§ WHAT NEEDS TO BE DONE:
Copy the listing below line for line, with no changes to any character.

§ EXTRACTED DATA:
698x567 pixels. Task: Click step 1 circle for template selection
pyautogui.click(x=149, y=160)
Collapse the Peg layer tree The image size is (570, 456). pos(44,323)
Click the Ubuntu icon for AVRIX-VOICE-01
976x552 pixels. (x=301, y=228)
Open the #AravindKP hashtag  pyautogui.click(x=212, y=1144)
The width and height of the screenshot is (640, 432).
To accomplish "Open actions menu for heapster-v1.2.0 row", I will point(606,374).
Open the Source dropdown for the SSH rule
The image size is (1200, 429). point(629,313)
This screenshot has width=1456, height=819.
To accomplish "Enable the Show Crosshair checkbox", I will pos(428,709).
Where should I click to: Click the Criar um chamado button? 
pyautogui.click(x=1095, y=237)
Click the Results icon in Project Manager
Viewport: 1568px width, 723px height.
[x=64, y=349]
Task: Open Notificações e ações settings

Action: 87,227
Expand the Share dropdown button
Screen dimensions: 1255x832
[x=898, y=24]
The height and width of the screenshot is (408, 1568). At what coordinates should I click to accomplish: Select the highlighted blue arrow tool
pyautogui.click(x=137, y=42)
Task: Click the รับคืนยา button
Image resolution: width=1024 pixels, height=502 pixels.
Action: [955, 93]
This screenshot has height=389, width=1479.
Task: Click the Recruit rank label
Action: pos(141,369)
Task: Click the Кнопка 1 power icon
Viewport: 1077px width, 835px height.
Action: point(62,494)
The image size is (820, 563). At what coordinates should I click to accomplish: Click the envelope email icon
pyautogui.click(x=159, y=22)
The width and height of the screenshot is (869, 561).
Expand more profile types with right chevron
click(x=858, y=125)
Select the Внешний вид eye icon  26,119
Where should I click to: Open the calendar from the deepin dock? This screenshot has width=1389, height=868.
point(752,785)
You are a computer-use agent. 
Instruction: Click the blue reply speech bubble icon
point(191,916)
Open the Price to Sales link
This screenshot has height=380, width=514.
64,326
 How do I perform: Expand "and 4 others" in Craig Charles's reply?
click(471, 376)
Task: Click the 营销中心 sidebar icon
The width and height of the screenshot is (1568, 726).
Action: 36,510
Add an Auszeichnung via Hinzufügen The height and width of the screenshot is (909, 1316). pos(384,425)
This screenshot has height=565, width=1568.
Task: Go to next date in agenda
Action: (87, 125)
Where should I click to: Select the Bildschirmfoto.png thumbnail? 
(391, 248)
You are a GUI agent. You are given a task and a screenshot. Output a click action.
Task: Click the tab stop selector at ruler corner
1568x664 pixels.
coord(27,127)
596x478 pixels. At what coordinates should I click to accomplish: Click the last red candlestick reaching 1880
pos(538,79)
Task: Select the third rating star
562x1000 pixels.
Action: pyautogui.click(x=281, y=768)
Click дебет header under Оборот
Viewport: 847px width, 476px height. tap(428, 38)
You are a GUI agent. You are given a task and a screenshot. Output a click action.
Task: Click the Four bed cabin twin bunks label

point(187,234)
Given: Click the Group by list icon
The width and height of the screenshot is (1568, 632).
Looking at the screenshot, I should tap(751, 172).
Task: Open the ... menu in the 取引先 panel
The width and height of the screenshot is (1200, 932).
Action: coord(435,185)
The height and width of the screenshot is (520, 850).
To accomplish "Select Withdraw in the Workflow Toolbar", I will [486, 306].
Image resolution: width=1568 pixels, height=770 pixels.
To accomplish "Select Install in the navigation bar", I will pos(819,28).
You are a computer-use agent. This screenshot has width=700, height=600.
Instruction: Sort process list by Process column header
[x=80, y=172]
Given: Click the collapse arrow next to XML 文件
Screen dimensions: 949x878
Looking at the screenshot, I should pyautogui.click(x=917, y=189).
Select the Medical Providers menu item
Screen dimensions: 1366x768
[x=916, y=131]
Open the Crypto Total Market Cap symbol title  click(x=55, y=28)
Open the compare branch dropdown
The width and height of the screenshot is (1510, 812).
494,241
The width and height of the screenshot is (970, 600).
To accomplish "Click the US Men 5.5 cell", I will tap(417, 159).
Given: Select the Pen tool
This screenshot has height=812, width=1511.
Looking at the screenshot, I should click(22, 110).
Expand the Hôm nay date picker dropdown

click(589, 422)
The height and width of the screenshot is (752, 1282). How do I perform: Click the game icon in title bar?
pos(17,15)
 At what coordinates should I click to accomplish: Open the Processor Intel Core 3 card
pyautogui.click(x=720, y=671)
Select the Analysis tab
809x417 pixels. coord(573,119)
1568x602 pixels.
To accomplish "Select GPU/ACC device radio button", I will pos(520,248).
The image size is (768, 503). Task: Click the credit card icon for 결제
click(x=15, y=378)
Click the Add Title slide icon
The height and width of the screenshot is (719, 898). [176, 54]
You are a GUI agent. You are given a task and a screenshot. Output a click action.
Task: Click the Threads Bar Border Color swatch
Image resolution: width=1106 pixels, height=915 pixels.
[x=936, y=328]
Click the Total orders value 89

§ FULL ANSWER:
698x567 pixels. Task: Click step 1 circle for template selection
pyautogui.click(x=149, y=160)
Collapse the Peg layer tree The image size is (570, 456). pos(44,323)
Click the Ubuntu icon for AVRIX-VOICE-01
976x552 pixels. (x=301, y=228)
Open the #AravindKP hashtag  pyautogui.click(x=212, y=1144)
The width and height of the screenshot is (640, 432).
To accomplish "Open actions menu for heapster-v1.2.0 row", I will point(606,374).
Open the Source dropdown for the SSH rule
The image size is (1200, 429). point(629,313)
This screenshot has width=1456, height=819.
To accomplish "Enable the Show Crosshair checkbox", I will pos(428,709).
Where should I click to: Click the Criar um chamado button? 
pyautogui.click(x=1095, y=237)
Click the Results icon in Project Manager
Viewport: 1568px width, 723px height.
[x=64, y=349]
Task: Open Notificações e ações settings

Action: 87,227
Expand the Share dropdown button
Screen dimensions: 1255x832
[x=898, y=24]
The height and width of the screenshot is (408, 1568). At what coordinates should I click to accomplish: Select the highlighted blue arrow tool
pyautogui.click(x=137, y=42)
Task: Click the รับคืนยา button
Image resolution: width=1024 pixels, height=502 pixels.
Action: [955, 93]
This screenshot has height=389, width=1479.
Task: Click the Recruit rank label
Action: pos(141,369)
Task: Click the Кнопка 1 power icon
Viewport: 1077px width, 835px height.
Action: point(62,494)
The image size is (820, 563). At what coordinates should I click to accomplish: Click the envelope email icon
pyautogui.click(x=159, y=22)
The width and height of the screenshot is (869, 561).
Expand more profile types with right chevron
click(x=858, y=125)
Select the Внешний вид eye icon  26,119
Where should I click to: Open the calendar from the deepin dock? This screenshot has width=1389, height=868.
point(752,785)
You are a computer-use agent. 
Instruction: Click the blue reply speech bubble icon
point(191,916)
Open the Price to Sales link
This screenshot has height=380, width=514.
64,326
 How do I perform: Expand "and 4 others" in Craig Charles's reply?
click(471, 376)
Task: Click the 营销中心 sidebar icon
The width and height of the screenshot is (1568, 726).
Action: 36,510
Add an Auszeichnung via Hinzufügen The height and width of the screenshot is (909, 1316). pos(384,425)
This screenshot has height=565, width=1568.
Task: Go to next date in agenda
Action: (87, 125)
Where should I click to: Select the Bildschirmfoto.png thumbnail? 
(391, 248)
You are a GUI agent. You are given a task and a screenshot. Output a click action.
Task: Click the tab stop selector at ruler corner
1568x664 pixels.
coord(27,127)
596x478 pixels. At what coordinates should I click to accomplish: Click the last red candlestick reaching 1880
pos(538,79)
Task: Select the third rating star
562x1000 pixels.
Action: pyautogui.click(x=281, y=768)
Click дебет header under Оборот
Viewport: 847px width, 476px height. tap(428, 38)
You are a GUI agent. You are given a task and a screenshot. Output a click action.
Task: Click the Four bed cabin twin bunks label

point(187,234)
Given: Click the Group by list icon
The width and height of the screenshot is (1568, 632).
Looking at the screenshot, I should tap(751, 172).
Task: Open the ... menu in the 取引先 panel
The width and height of the screenshot is (1200, 932).
Action: coord(435,185)
The height and width of the screenshot is (520, 850).
To accomplish "Select Withdraw in the Workflow Toolbar", I will [486, 306].
Image resolution: width=1568 pixels, height=770 pixels.
To accomplish "Select Install in the navigation bar", I will pos(819,28).
You are a computer-use agent. This screenshot has width=700, height=600.
Instruction: Sort process list by Process column header
[x=80, y=172]
Given: Click the collapse arrow next to XML 文件
Screen dimensions: 949x878
Looking at the screenshot, I should pyautogui.click(x=917, y=189).
Select the Medical Providers menu item
Screen dimensions: 1366x768
[x=916, y=131]
Open the Crypto Total Market Cap symbol title  click(x=55, y=28)
Open the compare branch dropdown
The width and height of the screenshot is (1510, 812).
494,241
The width and height of the screenshot is (970, 600).
To accomplish "Click the US Men 5.5 cell", I will tap(417, 159).
Given: Select the Pen tool
This screenshot has height=812, width=1511.
Looking at the screenshot, I should click(22, 110).
Expand the Hôm nay date picker dropdown

click(589, 422)
The height and width of the screenshot is (752, 1282). How do I perform: Click the game icon in title bar?
pos(17,15)
 At what coordinates should I click to accomplish: Open the Processor Intel Core 3 card
pyautogui.click(x=720, y=671)
Select the Analysis tab
809x417 pixels. coord(573,119)
1568x602 pixels.
To accomplish "Select GPU/ACC device radio button", I will pos(520,248).
The image size is (768, 503). Task: Click the credit card icon for 결제
click(x=15, y=378)
Click the Add Title slide icon
The height and width of the screenshot is (719, 898). [176, 54]
You are a GUI agent. You are given a task and a screenshot. Output a click action.
Task: Click the Threads Bar Border Color swatch
Image resolution: width=1106 pixels, height=915 pixels.
[x=936, y=328]
Click the Total orders value 89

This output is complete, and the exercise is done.